I guess it might not have. I don’t have the slightest idea why the Mistwatcher tried to kill me. Maybe it can tell I stole its food? Why would it care, though? It’s just making my soul nice and plump for when I die.

…Maybe I’m fucking with the afterlife after all, and it’s pissed about that.

I shake my head. No way. I can’t believe it. Besides, it just smashed someone’s soul into splinters! It clearly doesn’t matter to the Mistwatcher if it gets someone’s spirit intact. I wiggle my tendrils in indignation. Stupid giant Mistwatcher! Dumb soul glutton! Rosco-eating jerk! Leave some souls for the little gals, huh?

More days pass. With Penelope there to treat meat and Gladra able to take her frustrations out on the local fauna we’re not wanting for food, at least. I wonder why the city doesn’t just send Gladra to burn down all the forests. Do they grow back too fast? Is she always busy? Or will even the Annihilator die if she tangles with some of the stuff deeper in? I’m not sure I want to think about that.

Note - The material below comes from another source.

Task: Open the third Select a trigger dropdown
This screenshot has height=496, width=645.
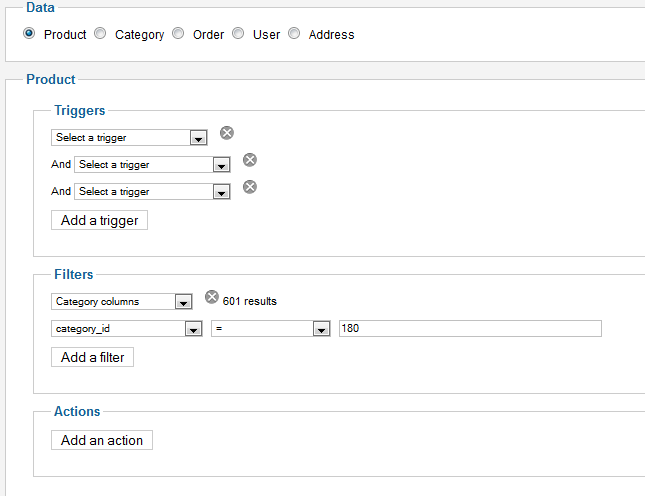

“We’re almost there,” Dasil eventually announces. “This is where we will make camp. Penelope, Vita, you two go on ahead alone. We don’t want to risk Litia noticing we’re here and blowing your cover.”

Thank fuck. The emotional exhaustion of being around a bunch of angry Templars is worse than the physical exhaustion of walking all this way.

“Three days,” High Templar Gladra calls after us. “Be out of Litia by the night of the Weeping Isles. If you’re not back by then, I’m torching the place.”

I gulp and nod at her. Penelope and I gratefully excuse ourselves, heading out and up over a hill. As we crest the top, it’s easy to see what must be Litia village. With buildings constructed mostly of wood instead of stone or clay, the village is about half farmland, the rest all gardens and houses. From up here it’s easy to see quite a few people working out in the fields. It appears to be a humble village by all accounts, with one thing that sets it apart: the entire place is its own island, floating separate from the mainland nearly a hundred yards out. The only thing that connects it to Verdantop proper is a single rickety-looking rope bridge, spanned out over the great freefall of the world.

“We’re, uh, not going to have to walk that, are we?” I ask.

Penelope raises an eyebrow.

“That depends. Can you fly?”

…Oh boy. Y’know, I was only kind of afraid of heights before. Yet for some reason… I really, really don’t wanna walk that bridge now.